[DIRECTIONS FOR THIS TASK] Below are the entries; give again exactly the lines from the one mentioning "3CX (54, 2024)" through the one mentioning "[button] (63, 192)", inclusive.

[GIVEN RECORDS]
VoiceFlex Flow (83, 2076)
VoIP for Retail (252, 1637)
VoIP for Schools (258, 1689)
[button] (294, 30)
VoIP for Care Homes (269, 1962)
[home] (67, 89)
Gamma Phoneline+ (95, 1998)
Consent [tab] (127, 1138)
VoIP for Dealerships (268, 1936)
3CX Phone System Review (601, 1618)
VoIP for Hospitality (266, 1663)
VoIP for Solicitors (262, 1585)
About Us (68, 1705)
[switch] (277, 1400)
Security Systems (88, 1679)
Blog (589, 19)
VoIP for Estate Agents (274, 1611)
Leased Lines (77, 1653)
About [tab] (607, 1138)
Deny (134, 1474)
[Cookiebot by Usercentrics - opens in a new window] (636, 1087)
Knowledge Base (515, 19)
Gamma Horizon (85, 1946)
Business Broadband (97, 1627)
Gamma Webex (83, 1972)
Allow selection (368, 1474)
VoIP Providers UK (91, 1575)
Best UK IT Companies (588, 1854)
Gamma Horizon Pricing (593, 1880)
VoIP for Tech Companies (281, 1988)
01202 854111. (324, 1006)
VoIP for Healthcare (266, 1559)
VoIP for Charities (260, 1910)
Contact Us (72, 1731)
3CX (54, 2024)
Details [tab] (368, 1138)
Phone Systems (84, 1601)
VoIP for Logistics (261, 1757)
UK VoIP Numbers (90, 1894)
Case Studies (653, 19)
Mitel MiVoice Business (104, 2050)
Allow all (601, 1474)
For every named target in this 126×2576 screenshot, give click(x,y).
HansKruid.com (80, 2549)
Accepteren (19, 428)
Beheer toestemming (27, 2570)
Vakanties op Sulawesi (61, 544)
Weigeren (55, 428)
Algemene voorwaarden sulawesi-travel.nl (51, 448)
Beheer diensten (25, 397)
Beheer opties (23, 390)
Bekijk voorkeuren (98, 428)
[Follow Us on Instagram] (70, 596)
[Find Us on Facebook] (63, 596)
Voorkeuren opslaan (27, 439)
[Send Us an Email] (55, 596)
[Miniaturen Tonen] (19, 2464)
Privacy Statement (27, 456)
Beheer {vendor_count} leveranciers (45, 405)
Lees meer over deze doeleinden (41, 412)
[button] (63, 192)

==

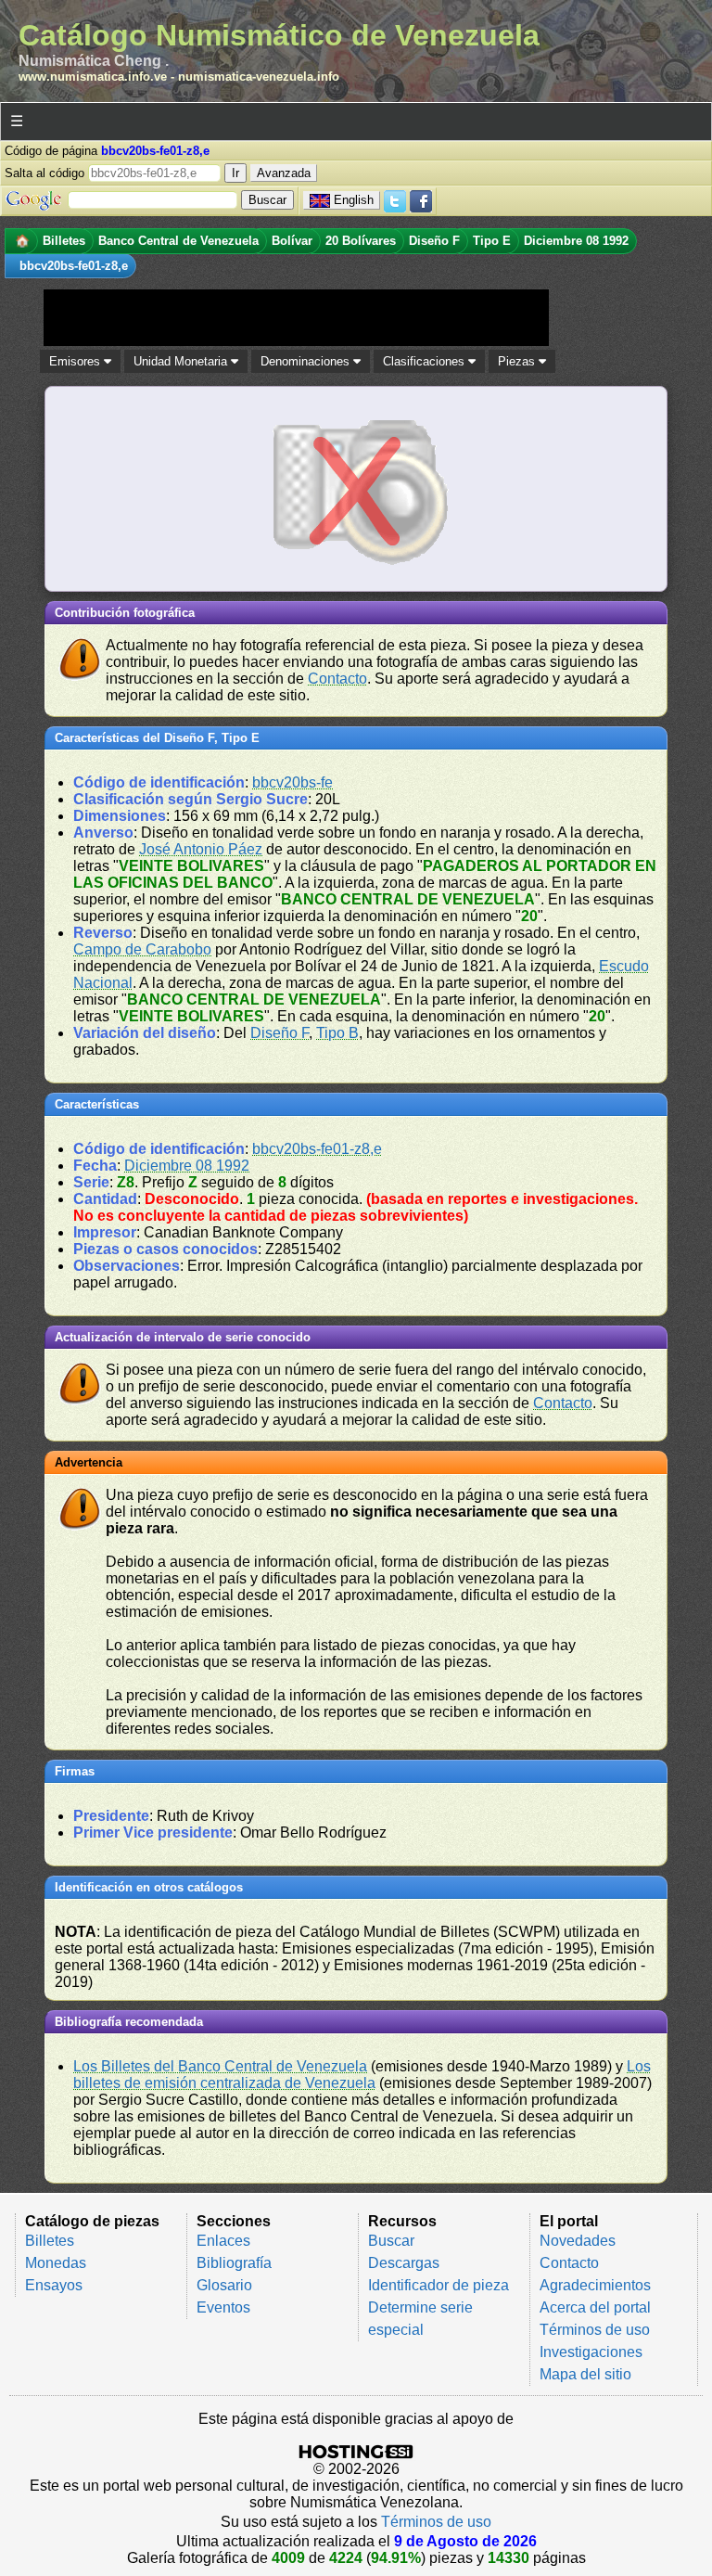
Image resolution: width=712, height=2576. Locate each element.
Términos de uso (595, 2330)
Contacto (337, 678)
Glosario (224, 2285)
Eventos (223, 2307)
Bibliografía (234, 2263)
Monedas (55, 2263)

...

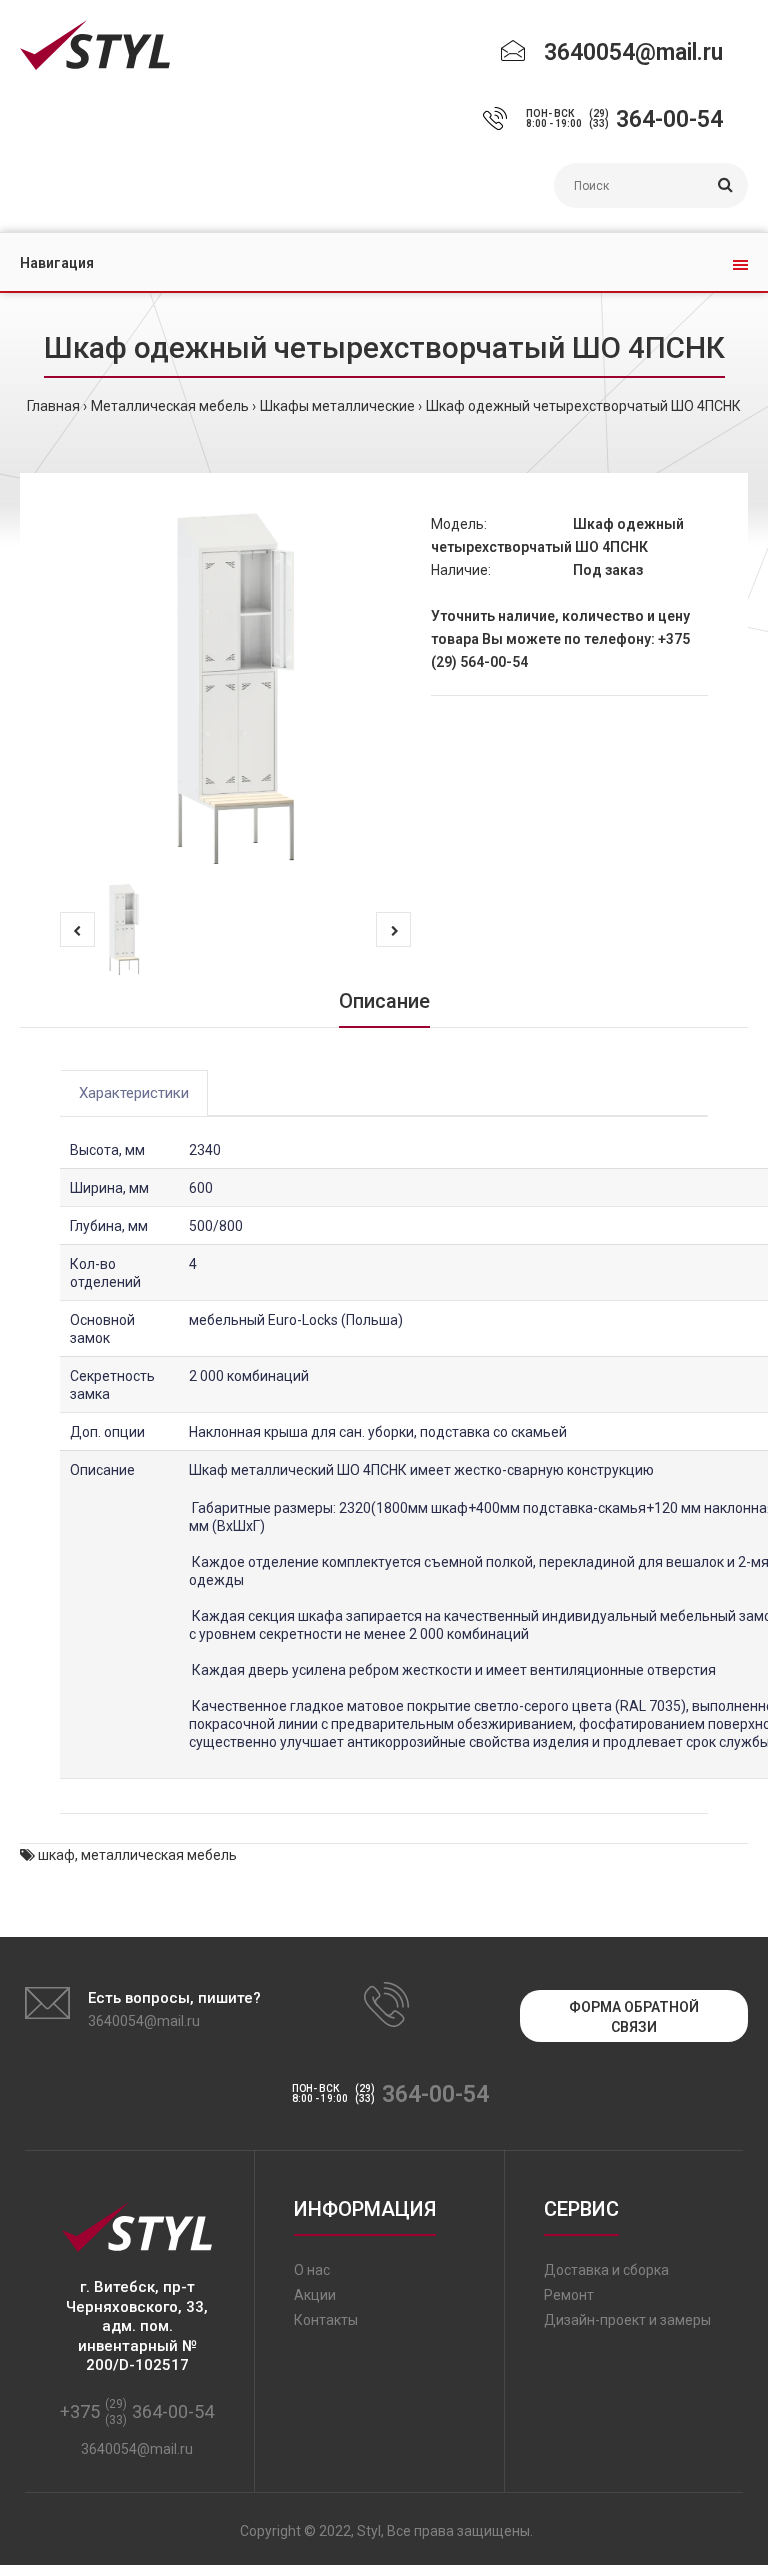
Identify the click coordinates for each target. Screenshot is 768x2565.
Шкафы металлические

[RESULT]
3CX (54, 2024)
Details [tab] (368, 1138)
Phone Systems (84, 1601)
VoIP for Logistics (261, 1757)
UK VoIP Numbers (90, 1894)
Case Studies (653, 19)
Mitel MiVoice Business (104, 2050)
Allow all (601, 1474)
For every named target in this 126×2576 screenshot, give click(x,y).
HansKruid.com (80, 2549)
Accepteren (19, 428)
Beheer toestemming (27, 2570)
Vakanties op Sulawesi (61, 544)
Weigeren (55, 428)
Algemene voorwaarden sulawesi-travel.nl (51, 448)
Beheer diensten (25, 397)
Beheer opties (23, 390)
Bekijk voorkeuren (98, 428)
[Follow Us on Instagram] (70, 596)
[Find Us on Facebook] (63, 596)
Voorkeuren opslaan (27, 439)
[Send Us an Email] (55, 596)
[Miniaturen Tonen] (19, 2464)
Privacy Statement (27, 456)
Beheer {vendor_count} leveranciers (45, 405)
Lees meer over deze doeleinden (41, 412)
[button] (63, 192)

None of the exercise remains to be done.